On the other hand, although the chemical compositions of Nos. 8 and 9 are within the scope of the present invention, under the manufacturing conditions, No. 8 has the hardness (H) of the ferrite because the heating temperature and the rolling end temperature are lower than the predetermined temperature. ) Is less than 400-2.6 × F, and the collision absorption energy (EA) is less than 12 kgf / mm ² . No. 9 has a rolling end temperature lower than a predetermined temperature and a sufficient impact absorption energy (EA) of 12 kg.
It is less than f / mm ² .

Nos. 10 to 12 have chemical components outside the scope of the present invention, and No. 10 has ferrite hardness (H).
Has not reached a predetermined value, the number 11 has not obtained a predetermined ferrite fraction (F), and the number 12 has a ferrite hardness (H) that has not reached a predetermined value, so the collision absorption energy (EA) Is less than 12 kgf / mm ² .

[0043]

[Table 1]

[0044]

[Table 2]

[0045]

According to the present invention, the collision absorption energy (E
A) is capable of providing a steel material having an excellent impact energy absorption capacity of 12 kgf / mm ² or more, and by using the steel material of the present invention for a hull, even if a collision accident occurs between hulls, The breaking area of the hull can be reduced as compared with the case of conventional steel materials.

Therefore, there is an immeasurable effect in terms of environmental protection and safety, such as marine pollution due to oil spill at the time of a tanker collision accident, or reduction of the amount of water launched from a collision damaged part.

[Brief description of drawings]

FIG. 1 is a schematic diagram of a collision energy absorption capacity evaluation test method.

FIG. 2 is a diagram showing a relationship between a ferrite fraction (F) and a total elongation (EL).

FIG. 3 is a diagram showing a relationship between ferrite hardness (H) and collision energy absorption capacity (EA).

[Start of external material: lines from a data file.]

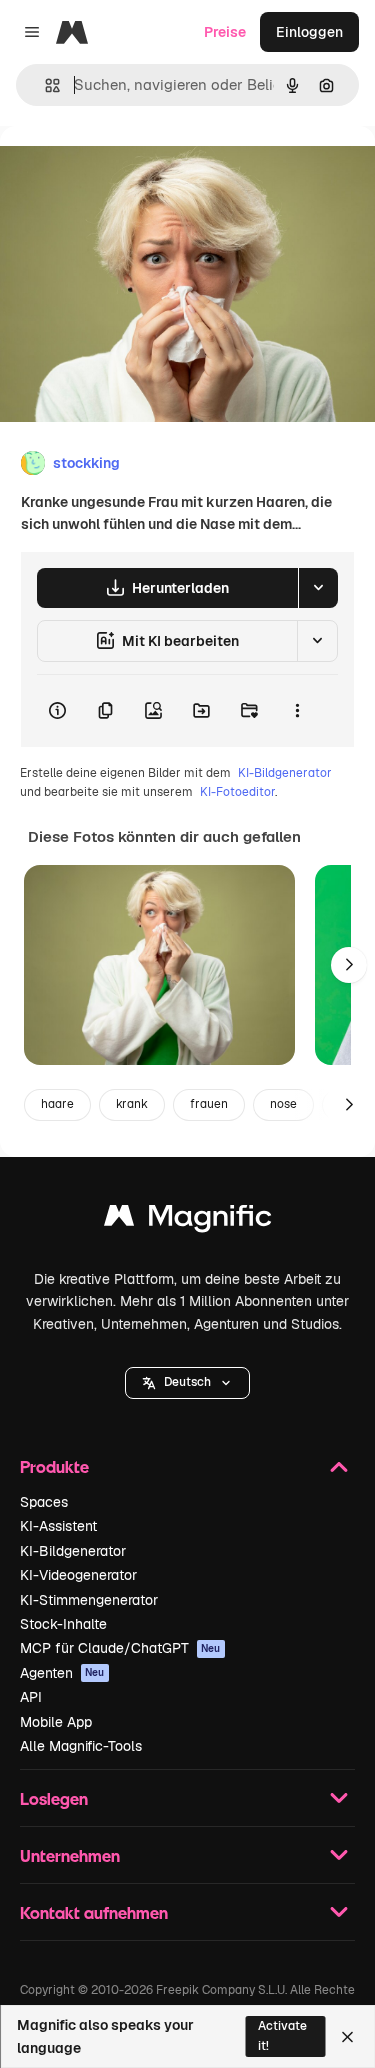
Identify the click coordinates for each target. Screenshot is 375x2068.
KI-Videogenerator (78, 1575)
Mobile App (56, 1722)
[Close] (347, 2037)
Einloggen (309, 32)
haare (57, 1104)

FIG. 4 is a diagram showing a relationship between a limit required ferrite fraction (F) and a limit ferrite hardness (H).

Front Page Continuation (72) Inventor Shuichi Oita City, Oita City, Nishinosu 1 No. 1 Nippon Steel Corporation Oita Works (56) References JP-A-8-3679 (JP, A) (58) Fields investigated (Int.Cl. ⁷ , DB name) C22C 38/00-38/60 C21D 8/02

Claims (2)

(57) [Claims] 1. The composition of the steel sheet is wt%, C: 0.04 to 0.15% Si: 0.1 to 0.5% Mn: 0.5 to 1.8% Ti: 0.01% or less Al: 0.06% or less Nb: 0.01 to 0.03% and carbon equivalent Ceq (= C + Si / 24 + Mn / 6)
(%) Is 0.4% or less, the balance is Fe and unavoidable
Relational expression of the ferrite fraction F of 80% or more and the hardness H of the ferrite H ≧ 400-2.6 × F in the structure of the steel sheet (only
Where H is the Vickers hardness Hv of ferrite and F is
A steel sheet excellent in collision energy absorption capacity, characterized by satisfying a ferrite fraction%) . 2. In % by weight, C: 0.04 to 0.15% Si: 0.1 to 0.5% Mn: 0.5 to 1.8% Ti: 0.01% or less Al: 0. 06% or less Nb: 0.01 to 0.03% and carbon equivalent Ceq (= C + Si / 24 + Mn / 6)
(%) Is 0.4% or less, after the balance was heated steel consisting of Fe and unavoidable impurities than 1100 ° C., thermal
It is used for hot rolling and finished at 800 ℃ or higher.
The ferrite fraction F as a characteristic is 80% or more, and
The relational expression where the hardness H of the ellite is H ≧ 400-2.6 × F
(However, H in the formula is Vickers hardness H of ferrite.
v, F manufacturing method of steel sheet excellent in impact energy absorbing capacity to meet the mean ferrite fraction%).